The historic, all women spacewalk didn’t happen. NASA didn’t have 2 spacesuits equipped to handle a woman’s smaller size. Blah, blah. blah. What a way to end women’s history month; a logical conclusion based on excuses rather than the admittance of gender bias. In lieu of a historic moment, we saw a historic trend. The spacewalk was a female/male partnership. Women, we partner and make it work. Friday evening, I was part of an electrified audience. An audience where strangers engaged excitingly in conversation. An audience where people were rapt with attention and not doing a phone checks. Why? Ear Hustle!!!

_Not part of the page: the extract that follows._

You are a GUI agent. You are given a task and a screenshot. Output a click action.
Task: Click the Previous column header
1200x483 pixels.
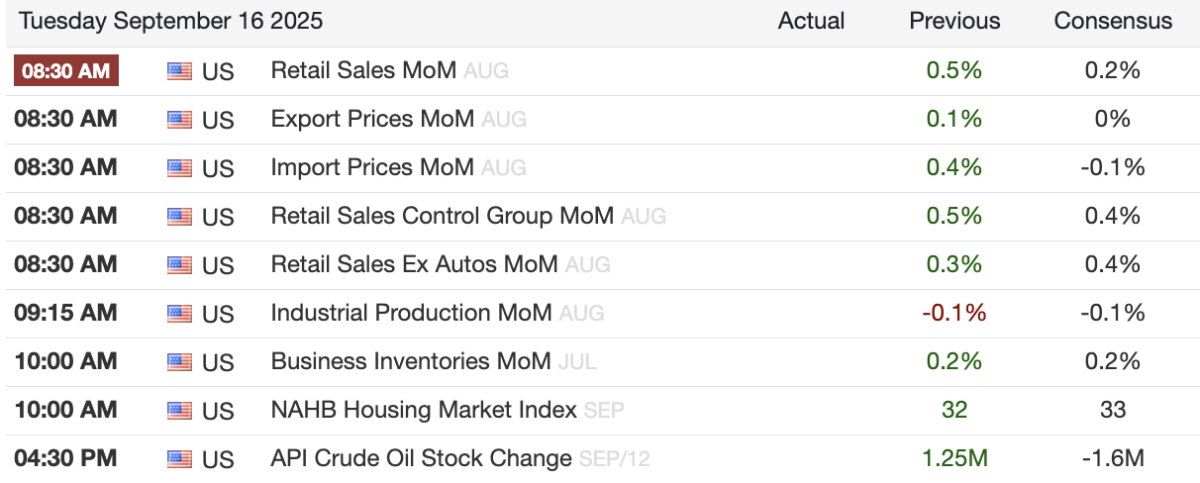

Ear Hustle was conceived as a podcast for the incarcerated, by the incarcerated, to be played on the closed-circuit station in San Quentin State Prison in California; it’s turned into a worldwide phenomenon with over 20 million downloads. Nigel Poor, a woman who partnered and made it work. During the program Nigel Poor described how she started volunteering at San Quentin and what led to the podcast. Podcast cohost and inmate Earlonne Woods shared his effort to get transferred to San Quentin. This doesn’t begin to describe the essence of a one-hour program, people laughed, I mean that foot stomping laughter where you nod at the stranger beside you and laugh some more. People cried, that kind of trying to hold it in and realizing everyone is crying so you let it go. Sprinkled with raucous applause, not this finger snapping or “sparkling hands” but fist pumping, whooping and hollering applause. Look, I can’t do this justice. You can catch the broadcast of this City Arts program on April 28th or better still, check out an episode of Ear Hustle.
Sure, there wasn’t a historic “first” of an all-female spacewalk this week. As we close out March, celebrate women, our passion and partnership to just make things work.
…Back to basketball. Final Four, here we come.